■ STORED DATA

....

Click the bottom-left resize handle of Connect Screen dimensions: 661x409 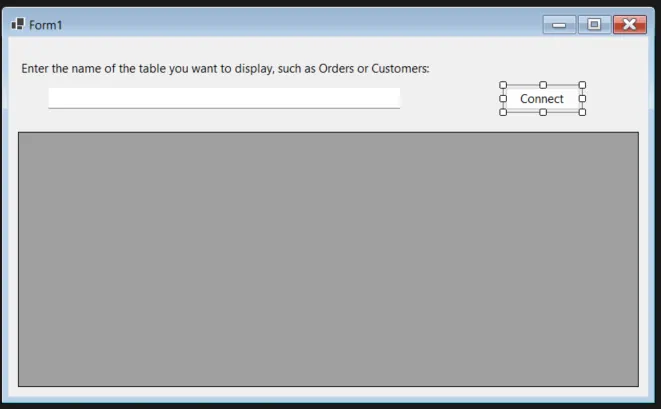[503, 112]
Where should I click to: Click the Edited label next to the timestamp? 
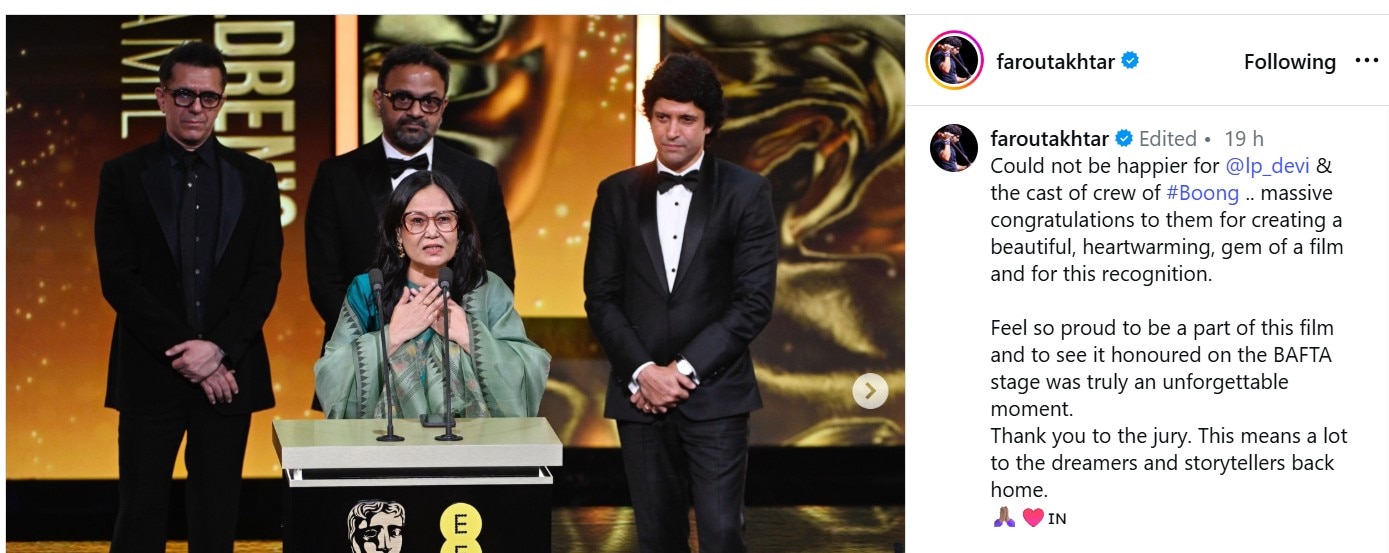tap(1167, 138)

....

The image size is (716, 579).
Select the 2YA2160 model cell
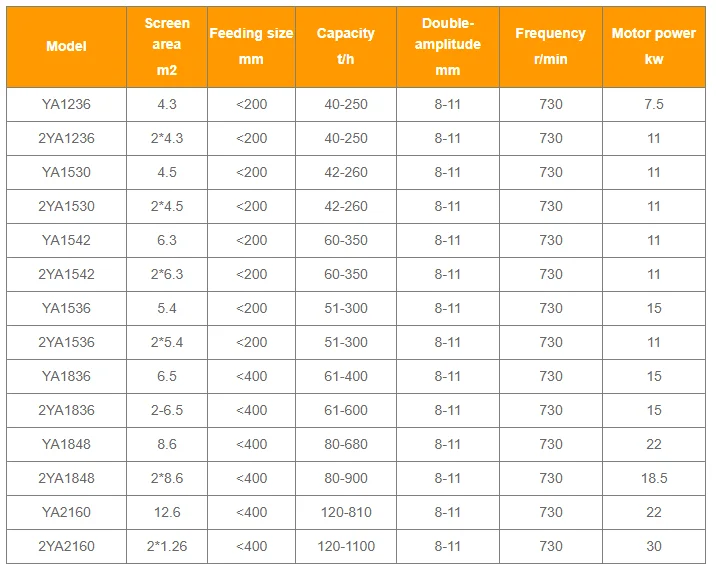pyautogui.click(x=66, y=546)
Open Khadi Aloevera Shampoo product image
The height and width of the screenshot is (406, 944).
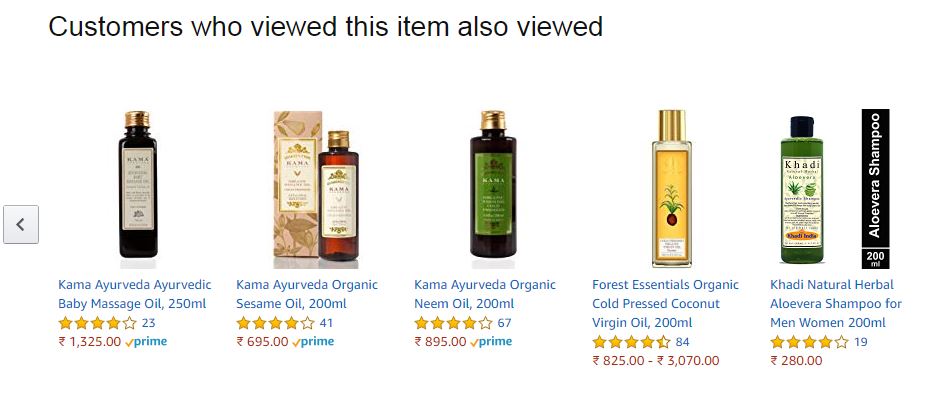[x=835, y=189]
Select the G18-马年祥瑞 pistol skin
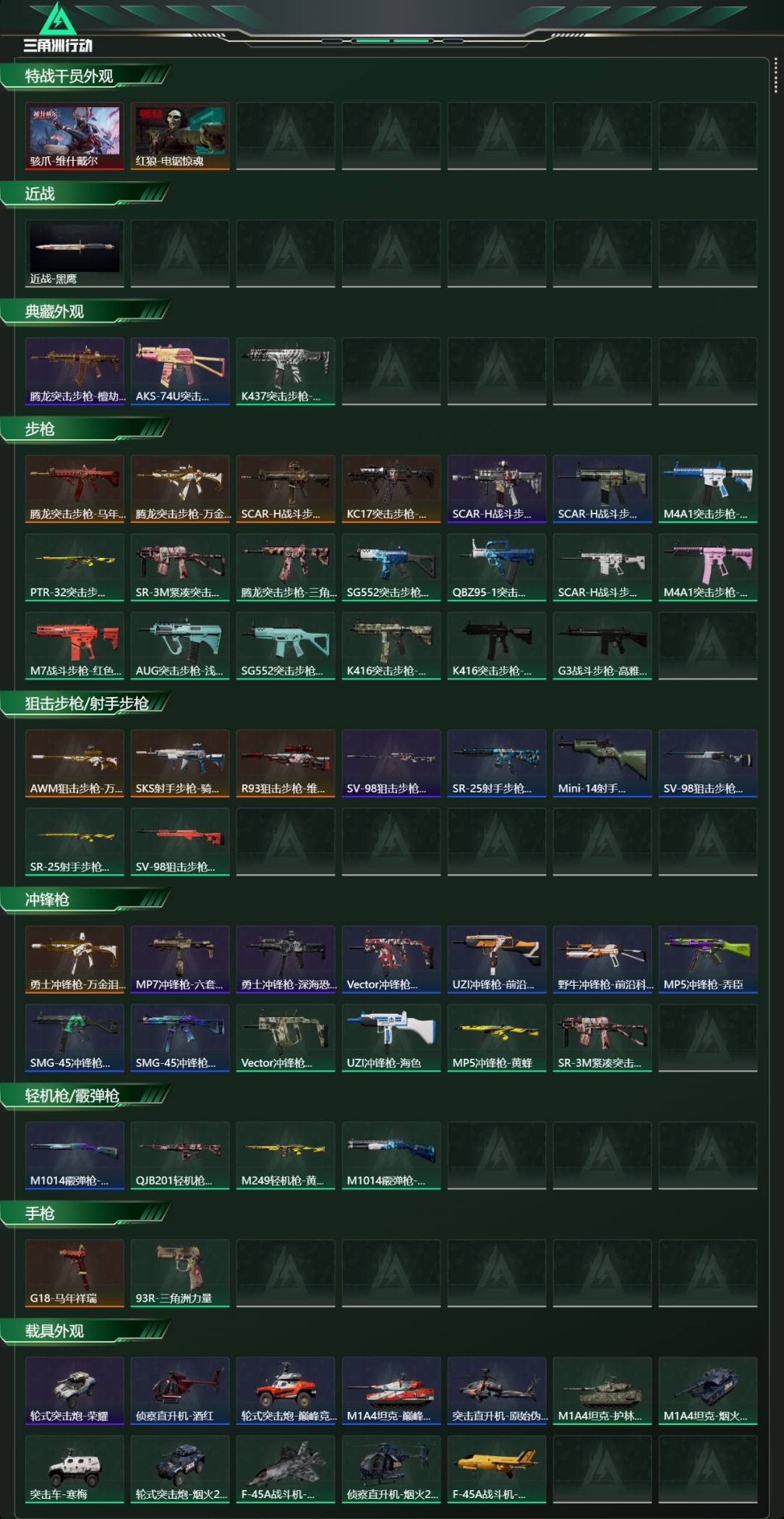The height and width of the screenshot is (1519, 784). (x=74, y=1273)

....

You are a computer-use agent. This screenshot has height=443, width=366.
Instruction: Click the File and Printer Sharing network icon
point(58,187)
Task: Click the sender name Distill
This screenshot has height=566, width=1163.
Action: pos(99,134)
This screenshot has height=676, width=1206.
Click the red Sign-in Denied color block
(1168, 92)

....

■ ABOUT THIS TASK
From the records above, pick out and copy each line holding the word "image".

■ RESULT
The image size is (716, 579).
Open Khadi Aloevera Shampoo product image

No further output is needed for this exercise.